Wielowątkowość pozwala robić dużo rzeczy naraz więc zwykle szybciej pójdzie,
i bez blokowania akcji użytkownika - bo to robi inny wątek (główny), w tym i kontroluje pozostałe wątki: może je przerwać, wstrzymać...

Wielowątkowość nie jest wymagana do współbieżnego/asynchronicznego wykonania kodu. Szczególnie w oparciu o nagie wątki.

A niby do czego?
Tylko do tego to służy...

Ja zwykle robię w osobnym wątku czytanie dużych ilości danych z bazy... wtedy program nie wisi,
a user może to przerwać w dowolnym momencie, np. przechodząc w inne okno, albo zamykając program.

Albo tak:
kopiowanie/czytanie/obliczanie gigantycznej ilości danych, np. 1GB:
rozdzielam to na dwa wątki, i mam 2 razy szybciej (o ile procesor ma 2 rdzenie, co jest standardem obecnie).

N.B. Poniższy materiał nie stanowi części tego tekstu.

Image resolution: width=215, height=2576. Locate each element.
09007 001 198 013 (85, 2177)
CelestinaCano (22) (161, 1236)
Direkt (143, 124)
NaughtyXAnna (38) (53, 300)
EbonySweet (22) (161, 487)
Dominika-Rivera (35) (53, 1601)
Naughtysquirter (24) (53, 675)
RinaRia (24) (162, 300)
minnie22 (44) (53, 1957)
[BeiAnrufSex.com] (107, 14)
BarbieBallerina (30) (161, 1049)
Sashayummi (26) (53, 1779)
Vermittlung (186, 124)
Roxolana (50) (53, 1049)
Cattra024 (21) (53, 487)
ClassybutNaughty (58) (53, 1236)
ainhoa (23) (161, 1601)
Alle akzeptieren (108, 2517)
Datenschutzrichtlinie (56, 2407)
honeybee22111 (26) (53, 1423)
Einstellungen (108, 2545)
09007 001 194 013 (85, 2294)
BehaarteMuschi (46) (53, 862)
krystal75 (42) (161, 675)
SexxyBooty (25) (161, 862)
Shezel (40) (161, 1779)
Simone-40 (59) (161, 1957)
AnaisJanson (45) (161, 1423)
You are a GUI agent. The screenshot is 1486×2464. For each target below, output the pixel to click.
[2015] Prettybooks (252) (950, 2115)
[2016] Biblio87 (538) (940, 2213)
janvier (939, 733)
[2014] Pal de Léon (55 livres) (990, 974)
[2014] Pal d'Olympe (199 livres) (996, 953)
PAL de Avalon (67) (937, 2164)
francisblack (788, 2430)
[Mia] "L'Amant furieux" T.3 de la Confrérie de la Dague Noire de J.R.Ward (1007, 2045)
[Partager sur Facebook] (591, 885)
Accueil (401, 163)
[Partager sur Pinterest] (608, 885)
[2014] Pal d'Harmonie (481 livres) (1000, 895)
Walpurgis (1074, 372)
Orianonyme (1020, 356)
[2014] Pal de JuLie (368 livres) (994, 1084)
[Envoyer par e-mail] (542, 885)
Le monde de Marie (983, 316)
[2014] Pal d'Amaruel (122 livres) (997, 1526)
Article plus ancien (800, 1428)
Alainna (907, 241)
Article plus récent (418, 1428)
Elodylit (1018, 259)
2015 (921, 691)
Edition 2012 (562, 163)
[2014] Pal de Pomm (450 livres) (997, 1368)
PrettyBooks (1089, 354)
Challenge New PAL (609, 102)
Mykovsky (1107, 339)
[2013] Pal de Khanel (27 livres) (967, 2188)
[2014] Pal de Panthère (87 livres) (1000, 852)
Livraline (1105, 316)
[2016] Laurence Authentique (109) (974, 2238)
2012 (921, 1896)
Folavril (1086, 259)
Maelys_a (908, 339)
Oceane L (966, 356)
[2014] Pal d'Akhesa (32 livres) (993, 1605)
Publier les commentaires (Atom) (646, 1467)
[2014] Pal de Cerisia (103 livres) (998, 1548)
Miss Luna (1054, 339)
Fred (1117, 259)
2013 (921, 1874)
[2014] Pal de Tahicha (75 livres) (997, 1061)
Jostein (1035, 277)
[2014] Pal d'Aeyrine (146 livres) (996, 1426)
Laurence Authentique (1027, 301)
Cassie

Do budowania bardziej wysokopoziomowych abstrakcji. Prawie nigdy nie potrzebujesz nagich wątków tak samo jak nie potrzebujesz bloków asm. To, że jakieś narzędzie jest dostępne nie oznacza że należy je wszędzie wykorzystywać.

0

Równoległość pracy nie jest żadną abstrakcją - to jest pospolita rzecz.

Abstrakcyjne jest ale coś przeciwnego: realizowanie sekwencyjne równoległej serii procesów; np. symulacja sieci neuro.